I have a powerhead creating good surface movement and a surface skimmer running 24/7.

I'm currently been measuring ph at intervals using drop tests (find out my ph probe was faulty), and ph drops very slowly over night.

This is ph test this morning.





after lots of shaking / blowing air into same vial.





 .

Anyone have ideas on why so much CO2 is still present, or could it be something else?


----------



## jaypeecee (16 Mar 2020)

Hi @kilnakorr 

Good morning!

When I click on your image links, nothing happens.

JPC


----------



## jaypeecee (16 Mar 2020)

Hi @kilnakorr 

If I click on your links and check the image properties, then the images appear in Google Photos > Casper Christensen.

JPC


----------



## Dr Mike Oxgreen (16 Mar 2020)

kilnakorr said:


> I was just wondering why CO2 could be present in my tank in tank after many hours with no injection.
> CO2 was shut off at 21.00(9.pm) and now at 8.00(8.am) there is still a decent amount present.
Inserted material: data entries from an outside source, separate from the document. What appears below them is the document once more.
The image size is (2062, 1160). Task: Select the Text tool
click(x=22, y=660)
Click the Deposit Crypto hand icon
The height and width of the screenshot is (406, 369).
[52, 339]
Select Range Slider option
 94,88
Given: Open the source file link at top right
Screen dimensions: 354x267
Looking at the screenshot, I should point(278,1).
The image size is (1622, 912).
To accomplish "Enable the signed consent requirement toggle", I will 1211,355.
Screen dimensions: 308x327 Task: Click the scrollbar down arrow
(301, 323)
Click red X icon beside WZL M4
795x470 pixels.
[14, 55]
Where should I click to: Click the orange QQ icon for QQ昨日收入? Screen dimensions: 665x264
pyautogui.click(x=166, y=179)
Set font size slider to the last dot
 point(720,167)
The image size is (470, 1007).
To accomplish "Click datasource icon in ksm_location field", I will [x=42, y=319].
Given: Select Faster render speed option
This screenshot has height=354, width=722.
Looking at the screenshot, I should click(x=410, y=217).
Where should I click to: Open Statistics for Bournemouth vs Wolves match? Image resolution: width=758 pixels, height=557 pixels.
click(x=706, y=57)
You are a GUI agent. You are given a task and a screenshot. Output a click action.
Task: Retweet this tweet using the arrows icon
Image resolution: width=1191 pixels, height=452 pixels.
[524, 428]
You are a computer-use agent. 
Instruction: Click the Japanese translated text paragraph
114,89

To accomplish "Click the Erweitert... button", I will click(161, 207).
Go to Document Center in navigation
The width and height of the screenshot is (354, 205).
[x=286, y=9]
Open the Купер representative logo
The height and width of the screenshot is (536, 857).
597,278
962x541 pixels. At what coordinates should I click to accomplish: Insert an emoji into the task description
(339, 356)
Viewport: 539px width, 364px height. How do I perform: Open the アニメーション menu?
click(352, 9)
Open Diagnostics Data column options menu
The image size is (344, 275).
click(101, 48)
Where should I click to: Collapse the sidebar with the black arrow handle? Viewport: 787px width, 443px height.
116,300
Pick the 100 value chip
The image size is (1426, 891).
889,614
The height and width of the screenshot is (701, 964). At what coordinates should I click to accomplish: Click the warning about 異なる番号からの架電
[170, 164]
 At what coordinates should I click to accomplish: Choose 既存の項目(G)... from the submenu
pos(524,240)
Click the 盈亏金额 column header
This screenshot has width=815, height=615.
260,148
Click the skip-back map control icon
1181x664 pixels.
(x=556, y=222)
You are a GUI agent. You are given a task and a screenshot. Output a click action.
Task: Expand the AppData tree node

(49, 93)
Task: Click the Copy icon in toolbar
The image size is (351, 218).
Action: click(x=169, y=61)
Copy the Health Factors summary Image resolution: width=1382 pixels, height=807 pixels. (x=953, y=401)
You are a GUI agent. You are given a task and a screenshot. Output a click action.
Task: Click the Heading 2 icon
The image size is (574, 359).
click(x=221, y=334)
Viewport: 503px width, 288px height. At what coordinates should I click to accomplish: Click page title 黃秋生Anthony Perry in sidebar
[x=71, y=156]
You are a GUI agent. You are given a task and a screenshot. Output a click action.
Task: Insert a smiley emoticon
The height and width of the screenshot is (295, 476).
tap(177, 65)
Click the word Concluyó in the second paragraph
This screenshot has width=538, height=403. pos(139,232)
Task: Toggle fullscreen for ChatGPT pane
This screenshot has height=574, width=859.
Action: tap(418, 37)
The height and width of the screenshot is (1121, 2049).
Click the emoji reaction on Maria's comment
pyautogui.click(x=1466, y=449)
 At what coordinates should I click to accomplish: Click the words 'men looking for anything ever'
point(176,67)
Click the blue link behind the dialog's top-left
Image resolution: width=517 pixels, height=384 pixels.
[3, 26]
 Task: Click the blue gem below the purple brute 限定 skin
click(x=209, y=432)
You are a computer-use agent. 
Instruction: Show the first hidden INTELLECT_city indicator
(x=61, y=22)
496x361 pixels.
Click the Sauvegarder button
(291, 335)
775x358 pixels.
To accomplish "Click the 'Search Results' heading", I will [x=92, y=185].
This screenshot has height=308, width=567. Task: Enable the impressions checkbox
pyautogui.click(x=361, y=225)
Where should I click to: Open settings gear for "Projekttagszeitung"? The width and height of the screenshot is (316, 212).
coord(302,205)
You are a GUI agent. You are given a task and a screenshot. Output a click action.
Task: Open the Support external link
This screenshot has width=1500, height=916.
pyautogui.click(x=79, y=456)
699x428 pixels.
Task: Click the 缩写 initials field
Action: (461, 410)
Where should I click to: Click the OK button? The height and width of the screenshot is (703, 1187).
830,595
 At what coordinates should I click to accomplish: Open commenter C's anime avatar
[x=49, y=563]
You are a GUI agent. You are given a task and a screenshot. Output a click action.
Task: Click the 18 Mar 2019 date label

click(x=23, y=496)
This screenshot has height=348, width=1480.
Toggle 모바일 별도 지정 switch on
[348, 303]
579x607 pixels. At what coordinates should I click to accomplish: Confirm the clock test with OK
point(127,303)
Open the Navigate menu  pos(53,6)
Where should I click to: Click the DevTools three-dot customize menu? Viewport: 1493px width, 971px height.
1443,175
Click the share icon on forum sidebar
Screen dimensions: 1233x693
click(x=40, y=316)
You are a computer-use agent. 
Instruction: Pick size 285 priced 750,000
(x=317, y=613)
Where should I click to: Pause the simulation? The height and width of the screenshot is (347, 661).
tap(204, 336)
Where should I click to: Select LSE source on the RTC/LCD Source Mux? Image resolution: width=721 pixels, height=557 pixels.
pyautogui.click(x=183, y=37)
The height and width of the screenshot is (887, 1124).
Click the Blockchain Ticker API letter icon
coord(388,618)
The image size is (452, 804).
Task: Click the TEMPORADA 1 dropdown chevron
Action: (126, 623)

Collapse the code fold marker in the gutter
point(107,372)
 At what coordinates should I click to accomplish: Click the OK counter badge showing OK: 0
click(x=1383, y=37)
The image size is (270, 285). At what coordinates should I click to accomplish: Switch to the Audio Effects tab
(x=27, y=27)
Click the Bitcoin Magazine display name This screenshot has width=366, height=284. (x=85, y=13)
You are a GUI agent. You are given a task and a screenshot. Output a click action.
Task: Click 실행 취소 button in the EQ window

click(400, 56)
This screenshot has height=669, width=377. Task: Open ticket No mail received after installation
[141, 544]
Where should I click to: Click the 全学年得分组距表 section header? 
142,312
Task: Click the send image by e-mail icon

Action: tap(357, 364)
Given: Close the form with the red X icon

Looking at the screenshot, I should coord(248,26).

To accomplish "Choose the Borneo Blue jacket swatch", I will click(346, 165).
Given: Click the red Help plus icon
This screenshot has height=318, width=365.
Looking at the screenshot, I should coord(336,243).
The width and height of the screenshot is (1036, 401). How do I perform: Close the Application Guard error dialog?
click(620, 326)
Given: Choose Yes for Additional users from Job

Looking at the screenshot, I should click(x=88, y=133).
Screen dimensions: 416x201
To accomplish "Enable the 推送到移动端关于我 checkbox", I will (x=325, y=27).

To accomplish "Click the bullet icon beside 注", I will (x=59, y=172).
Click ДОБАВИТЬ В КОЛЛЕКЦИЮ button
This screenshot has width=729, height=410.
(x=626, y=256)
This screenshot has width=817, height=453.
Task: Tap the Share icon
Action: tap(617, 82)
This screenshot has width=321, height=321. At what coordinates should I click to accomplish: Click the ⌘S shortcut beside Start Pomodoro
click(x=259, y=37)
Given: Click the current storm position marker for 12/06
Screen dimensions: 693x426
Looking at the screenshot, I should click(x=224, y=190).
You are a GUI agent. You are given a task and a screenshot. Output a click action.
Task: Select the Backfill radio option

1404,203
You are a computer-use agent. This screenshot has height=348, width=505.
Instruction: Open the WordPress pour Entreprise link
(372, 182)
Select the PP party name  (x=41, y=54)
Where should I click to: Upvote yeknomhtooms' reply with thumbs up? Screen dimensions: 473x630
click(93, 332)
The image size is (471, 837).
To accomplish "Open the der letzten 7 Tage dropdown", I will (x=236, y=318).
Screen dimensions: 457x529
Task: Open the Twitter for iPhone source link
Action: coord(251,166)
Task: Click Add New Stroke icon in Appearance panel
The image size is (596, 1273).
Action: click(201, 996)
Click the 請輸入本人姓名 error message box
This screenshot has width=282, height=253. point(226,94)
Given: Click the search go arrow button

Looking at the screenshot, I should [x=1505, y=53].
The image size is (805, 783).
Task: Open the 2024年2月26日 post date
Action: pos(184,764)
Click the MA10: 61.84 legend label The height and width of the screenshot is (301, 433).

It’s perfectly normal. Unless you have very vigorous surface agitation, there will still be some CO₂ left over from the previous day’s injection. This is a good thing, because it means you don’t have to start injecting CO₂ quite as early before the next lighting period.  Your fish won’t care, provided the CO₂ level is reasonable and there is a good oxygen level. My drop checker doesn’t show pure blue in the morning; it’s usually a dark bluish-green.


----------



## jaypeecee (16 Mar 2020)

Well, that's strange. Obviously, @Dr Mike Oxgreen is not having a problem viewing your attachments! I have disabled all blockers and the links still don't work properly.

JPC


----------



## kilnakorr (16 Mar 2020)

jaypeecee said:


> Well, that's strange. Obviously, @Dr Mike Oxgreen is not having a problem viewing your attachments! I have disabled all blockers and the links still don't work properly.
> 
> JPC



trying something else. I hope you can view them now.


 


 

as far as I can tell (with guestimating drop test color) the ph only dropped  0.3 in 12 hrs. with no CO2 injection.
I'll keep checking the values today and update later.


----------



## rebel (16 Mar 2020)

kilnakorr said:


> as far as I can tell (with guestimating drop test color)


best not to guess with this. Just check the pH with a accurate meter and correlate using your kH etc.


----------



## kilnakorr (16 Mar 2020)

rebel said:


> best not to guess with this. Just check the pH with a accurate meter and correlate using your kH etc.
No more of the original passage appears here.